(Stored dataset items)
————
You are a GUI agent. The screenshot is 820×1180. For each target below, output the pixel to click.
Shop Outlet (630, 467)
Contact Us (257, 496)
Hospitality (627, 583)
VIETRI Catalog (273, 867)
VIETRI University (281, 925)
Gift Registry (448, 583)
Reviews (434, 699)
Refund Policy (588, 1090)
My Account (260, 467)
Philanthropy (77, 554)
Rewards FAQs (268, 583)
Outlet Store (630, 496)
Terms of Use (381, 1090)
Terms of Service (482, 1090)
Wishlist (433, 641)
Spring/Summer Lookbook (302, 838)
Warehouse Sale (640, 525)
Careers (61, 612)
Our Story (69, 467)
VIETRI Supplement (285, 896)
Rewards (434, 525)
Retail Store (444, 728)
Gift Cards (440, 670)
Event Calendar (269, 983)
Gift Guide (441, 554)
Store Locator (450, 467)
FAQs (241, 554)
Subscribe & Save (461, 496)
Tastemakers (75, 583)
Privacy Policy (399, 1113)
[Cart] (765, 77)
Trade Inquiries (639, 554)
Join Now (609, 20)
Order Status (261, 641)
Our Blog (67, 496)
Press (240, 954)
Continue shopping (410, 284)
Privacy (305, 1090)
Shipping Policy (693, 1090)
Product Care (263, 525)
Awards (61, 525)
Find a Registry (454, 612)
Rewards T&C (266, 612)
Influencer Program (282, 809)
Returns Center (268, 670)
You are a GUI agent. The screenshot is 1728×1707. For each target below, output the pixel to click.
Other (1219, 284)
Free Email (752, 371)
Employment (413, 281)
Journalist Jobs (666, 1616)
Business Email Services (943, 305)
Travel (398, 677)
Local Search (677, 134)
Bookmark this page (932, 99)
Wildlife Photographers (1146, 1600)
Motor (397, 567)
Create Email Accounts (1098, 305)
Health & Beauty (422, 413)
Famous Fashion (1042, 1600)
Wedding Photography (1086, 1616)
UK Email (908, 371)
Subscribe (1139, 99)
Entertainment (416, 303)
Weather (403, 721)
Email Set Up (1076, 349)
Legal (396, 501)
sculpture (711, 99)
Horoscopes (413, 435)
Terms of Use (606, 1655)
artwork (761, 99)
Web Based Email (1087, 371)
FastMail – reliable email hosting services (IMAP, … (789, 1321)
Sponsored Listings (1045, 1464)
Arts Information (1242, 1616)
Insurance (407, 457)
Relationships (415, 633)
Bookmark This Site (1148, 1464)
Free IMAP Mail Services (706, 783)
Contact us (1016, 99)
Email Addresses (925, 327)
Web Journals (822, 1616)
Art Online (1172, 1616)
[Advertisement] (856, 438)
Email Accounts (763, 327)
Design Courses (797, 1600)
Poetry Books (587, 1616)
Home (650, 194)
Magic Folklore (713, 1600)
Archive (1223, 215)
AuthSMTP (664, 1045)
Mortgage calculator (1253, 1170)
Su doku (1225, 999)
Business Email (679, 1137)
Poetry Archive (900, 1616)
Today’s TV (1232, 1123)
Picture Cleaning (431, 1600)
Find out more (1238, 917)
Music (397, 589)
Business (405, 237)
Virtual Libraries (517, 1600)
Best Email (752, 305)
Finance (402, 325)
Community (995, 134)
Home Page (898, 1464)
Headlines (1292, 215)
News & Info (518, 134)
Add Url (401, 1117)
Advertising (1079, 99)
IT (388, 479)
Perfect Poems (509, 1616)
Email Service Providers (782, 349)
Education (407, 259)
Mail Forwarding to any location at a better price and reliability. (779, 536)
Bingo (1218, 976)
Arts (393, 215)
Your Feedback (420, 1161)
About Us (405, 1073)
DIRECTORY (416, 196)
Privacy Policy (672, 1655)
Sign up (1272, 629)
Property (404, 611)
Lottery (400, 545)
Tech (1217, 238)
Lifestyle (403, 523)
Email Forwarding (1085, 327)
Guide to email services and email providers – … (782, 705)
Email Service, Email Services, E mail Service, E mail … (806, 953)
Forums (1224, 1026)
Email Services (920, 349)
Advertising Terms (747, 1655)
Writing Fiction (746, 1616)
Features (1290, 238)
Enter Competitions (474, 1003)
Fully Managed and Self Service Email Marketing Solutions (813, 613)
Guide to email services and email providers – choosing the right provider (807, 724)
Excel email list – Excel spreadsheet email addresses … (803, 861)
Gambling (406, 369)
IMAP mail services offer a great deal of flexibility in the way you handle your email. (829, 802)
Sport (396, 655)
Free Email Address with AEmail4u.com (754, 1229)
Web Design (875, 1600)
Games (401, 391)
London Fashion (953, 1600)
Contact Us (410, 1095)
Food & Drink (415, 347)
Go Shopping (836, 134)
————
YOUR TASK: Return exactly what appears above, from the first line of the entries to the line with "Legal (396, 501)", inclusive.

ANSWER BELOW:
You are a GUI agent. The screenshot is 820×1180. For each target below, output the pixel to click.
Shop Outlet (630, 467)
Contact Us (257, 496)
Hospitality (627, 583)
VIETRI Catalog (273, 867)
VIETRI University (281, 925)
Gift Registry (448, 583)
Reviews (434, 699)
Refund Policy (588, 1090)
My Account (260, 467)
Philanthropy (77, 554)
Rewards FAQs (268, 583)
Outlet Store (630, 496)
Terms of Use (381, 1090)
Terms of Service (482, 1090)
Wishlist (433, 641)
Spring/Summer Lookbook (302, 838)
Warehouse Sale (640, 525)
Careers (61, 612)
Our Story (69, 467)
VIETRI Supplement (285, 896)
Rewards (434, 525)
Retail Store (444, 728)
Gift Cards (440, 670)
Event Calendar (269, 983)
Gift Guide (441, 554)
Store Locator (450, 467)
FAQs (241, 554)
Subscribe & Save (461, 496)
Tastemakers (75, 583)
Privacy Policy (399, 1113)
[Cart] (765, 77)
Trade Inquiries (639, 554)
Join Now (609, 20)
Order Status (261, 641)
Our Blog (67, 496)
Press (240, 954)
Continue shopping (410, 284)
Privacy (305, 1090)
Shipping Policy (693, 1090)
Product Care (263, 525)
Awards (61, 525)
Find a Registry (454, 612)
Rewards T&C (266, 612)
Influencer Program (282, 809)
Returns Center (268, 670)
You are a GUI agent. The screenshot is 1728×1707. For each target below, output the pixel to click.
Other (1219, 284)
Free Email (752, 371)
Employment (413, 281)
Journalist Jobs (666, 1616)
Business Email Services (943, 305)
Travel (398, 677)
Local Search (677, 134)
Bookmark this page (932, 99)
Wildlife Photographers (1146, 1600)
Motor (397, 567)
Create Email Accounts (1098, 305)
Health & Beauty (422, 413)
Famous Fashion (1042, 1600)
Wedding Photography (1086, 1616)
UK Email (908, 371)
Subscribe (1139, 99)
Entertainment (416, 303)
Weather (403, 721)
Email Set Up (1076, 349)
Legal (396, 501)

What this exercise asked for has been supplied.